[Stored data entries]
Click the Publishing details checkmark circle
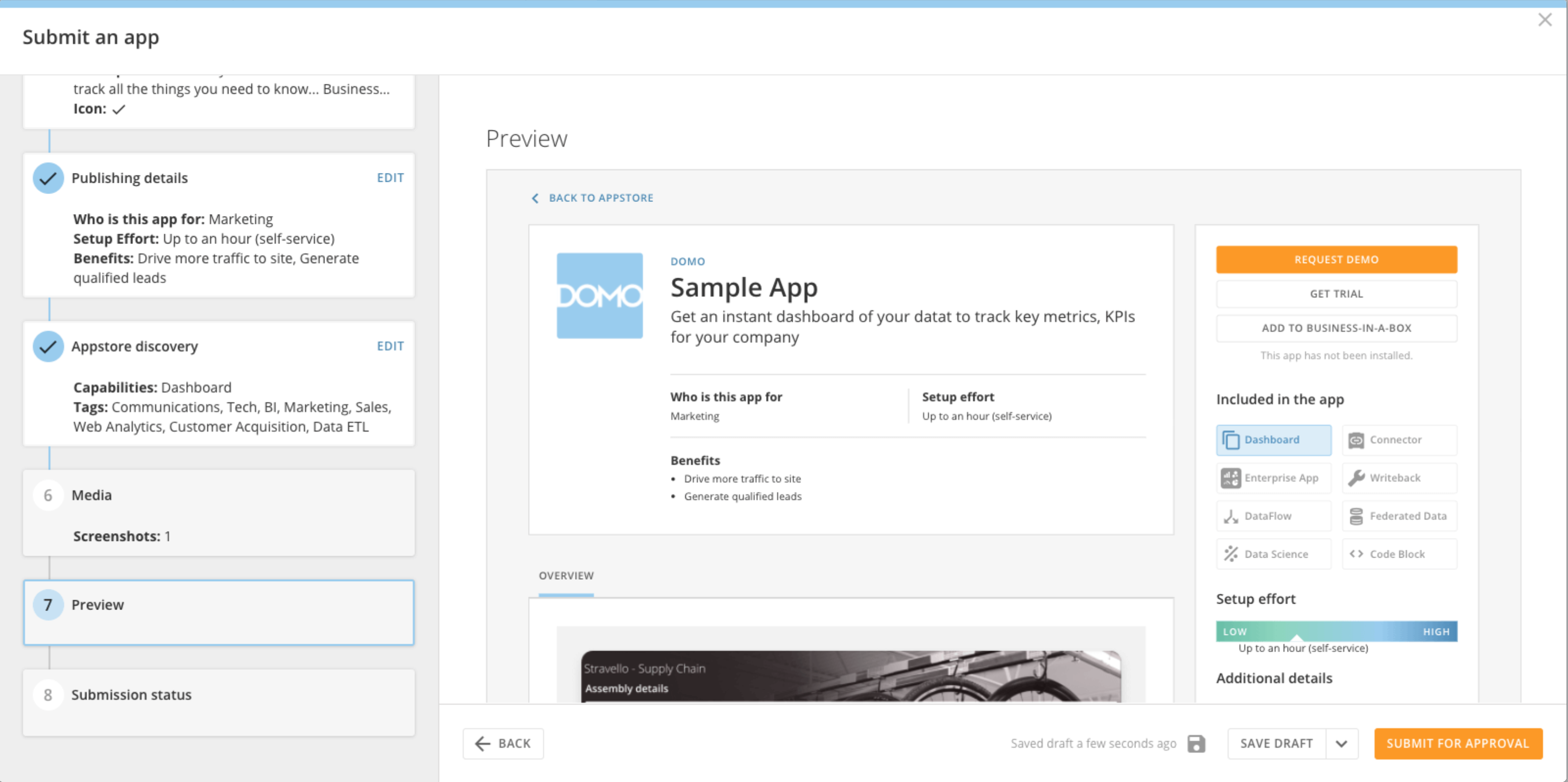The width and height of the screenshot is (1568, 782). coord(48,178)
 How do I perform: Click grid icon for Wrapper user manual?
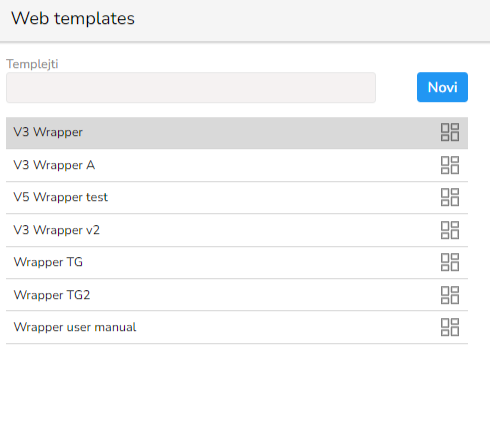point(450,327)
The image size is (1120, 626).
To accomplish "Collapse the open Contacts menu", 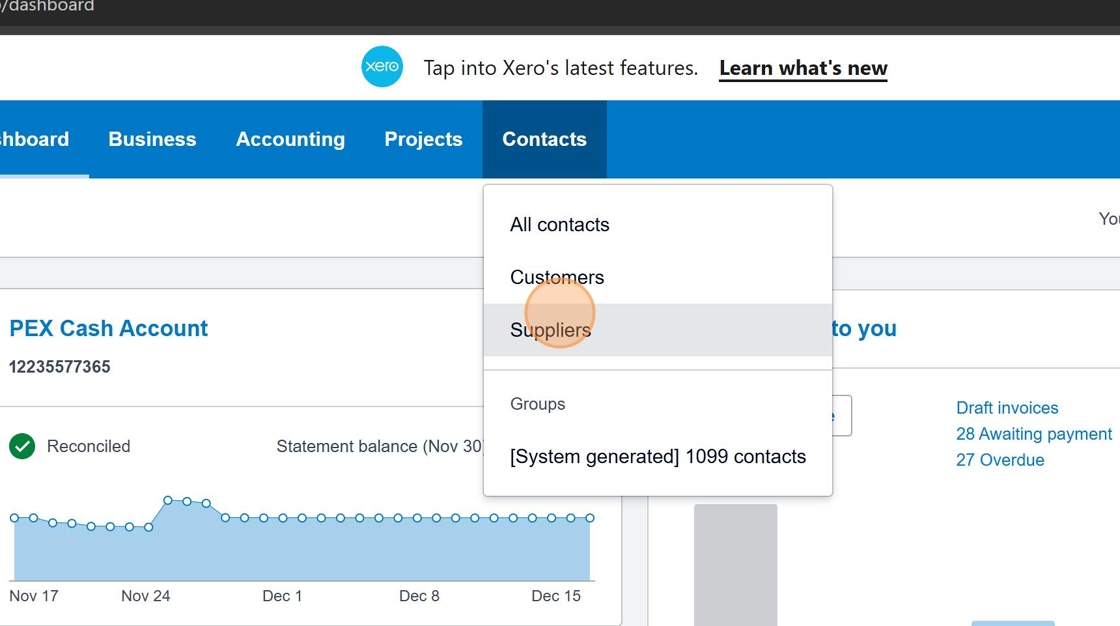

-- Task to carry out --
Write all the lines above out again exactly, minus the images.

-- Reply to the exercise --
Click the Publishing details checkmark circle
The width and height of the screenshot is (1568, 782). coord(48,178)
 How do I perform: Click grid icon for Wrapper user manual?
point(450,327)
The image size is (1120, 626).
To accomplish "Collapse the open Contacts menu", 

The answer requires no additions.